Know all the important features of the language. Do you really want to change your answer because you don’t remember how to remove something from an array? I’ve literally seen this happen and it sucks. Practice your language of choice until you don’t even need to think about the language and can focus on the algorithm you’re writing.
If a company asks you to do a take home, you have to decide whether you will accept. I personally strongly believe in them. It’s much fairer to folks who aren’t comfortable live coding and is closer to what you’ll be doing on the job. Not all takehomes are fair but mostly the ones I’ve seen have been fine. Give yourself enough time to complete it and ask questions early if something isn’t clear. Even if they don’t ask for any, write tests and add a good readme. If possible, make sure they can run your submission with one command. Explain your assumptions and reasoning. Add some of your personality to it. When you get to the onsite and need to run through the take home, make sure you re-familiarize yourself with your work. It might be days or weeks between the original work and the onsite. Make sure it runs. If you get to the onsite and your submission doesn’t run, it’s basically a hard no from me. Expect that they’re going to ask you to add something to it and practice. Maybe they ask you to change a feature or add a feature. Maybe there’s a bug you need to solve.
When it comes time for you to ask questions, don’t waste it selling yourself. Oftentimes I’ll see a candidate ask about the company culture and then spend a bunch of time telling me why they fit that. It has never convinced me to change my mind on my existing thoughts. This is your time to see if we’re a fit for you. It also shows me what you care about in a role. It’s totally fair to ask about your potential future boss, onboarding, training, culture, the team you would join and anything else you can think of.
Hired! Now what?
I’ll probably save this for another time but I do recommend you invest in yourself if you’re able to beforehand. Ask about the tech stack and do some prep. A few hours on youtube will actually change your first few weeks! Also make sure to ask everyone you talk to for advice on how to be successful and about their own experience.

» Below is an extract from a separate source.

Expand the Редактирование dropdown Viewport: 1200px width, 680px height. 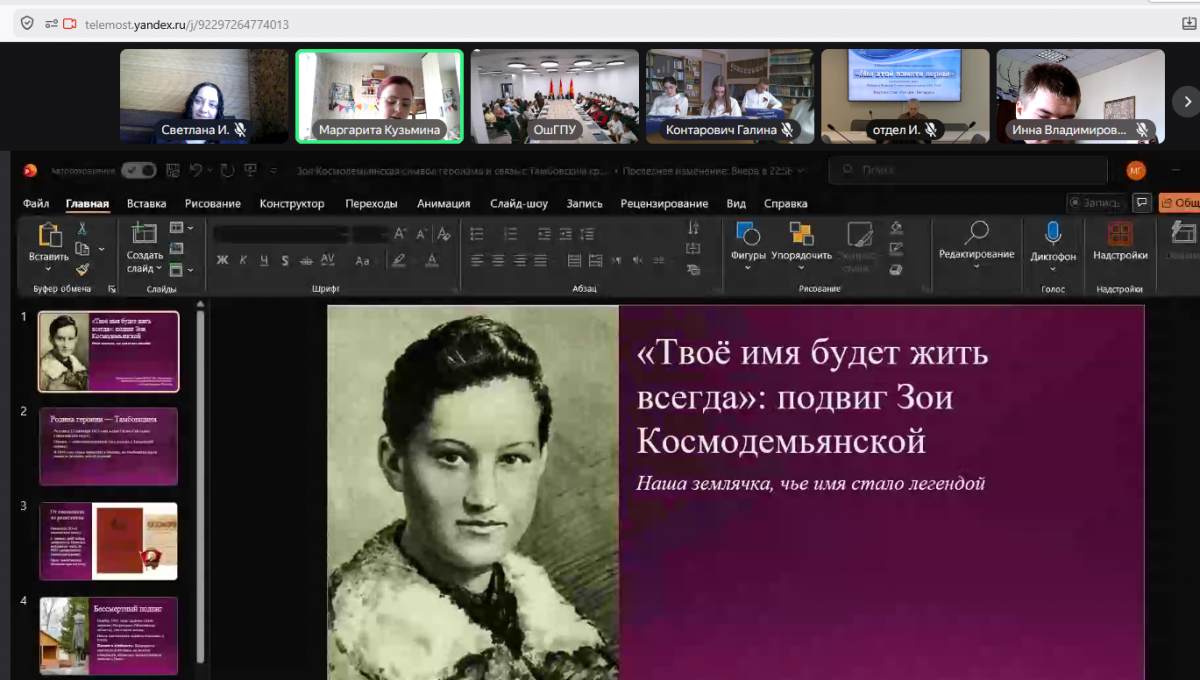tap(976, 266)
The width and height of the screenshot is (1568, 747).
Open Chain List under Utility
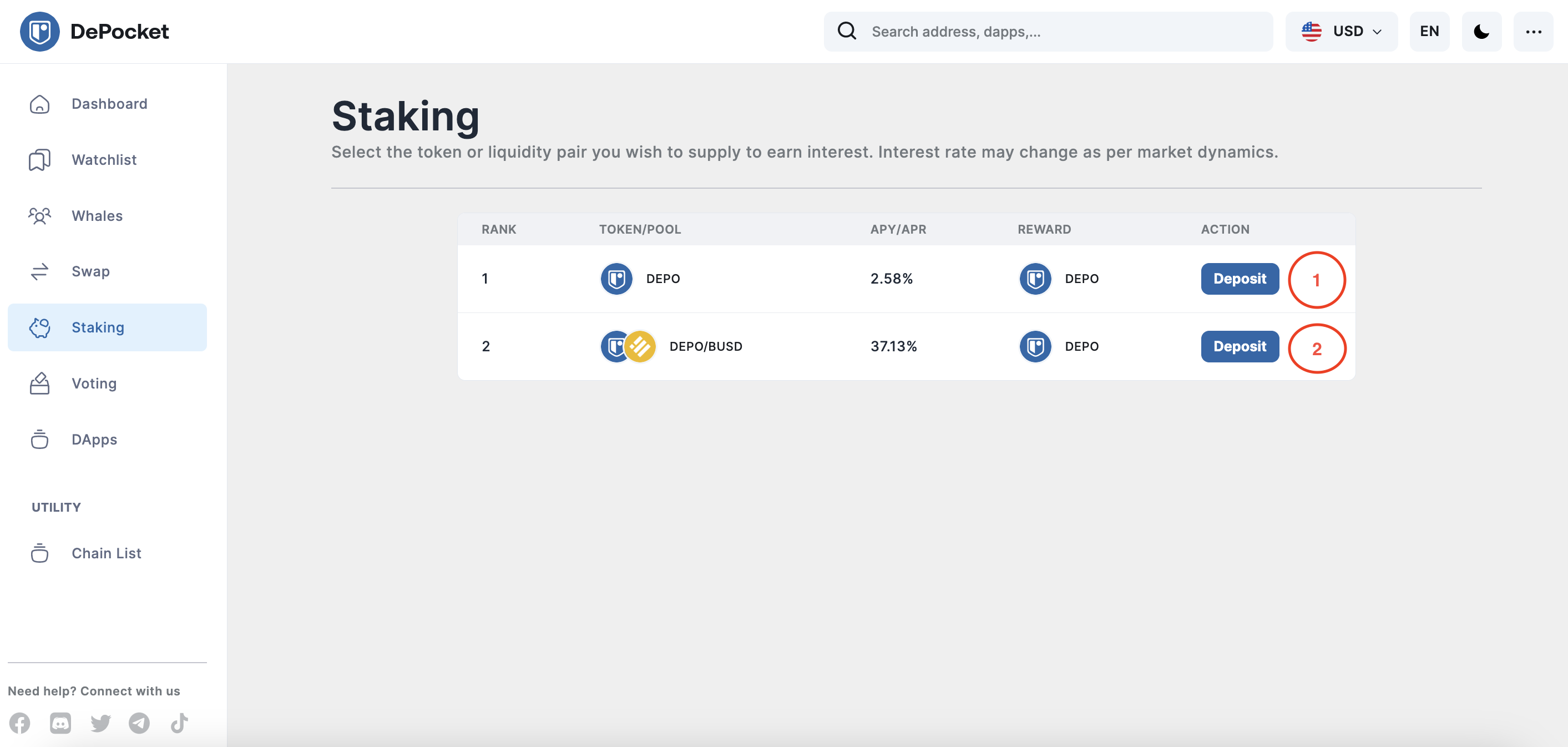107,553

Pay it forward. That’s it. You’re going to make it if you stick with grinding to your first job but someone coming up after you is just starting their journey. Don’t make it difficult for them just because it was difficult for you. Advocate to hire non-traditional folks at your company. You’d be surprised how often there is a bias based on little to no information. But you must also respect your company’s situation. Recognize that your team just might not have the capacity at the moment. And finally, never lose the curiosity and passion that made you decide to learn to code in the first place. Good luck!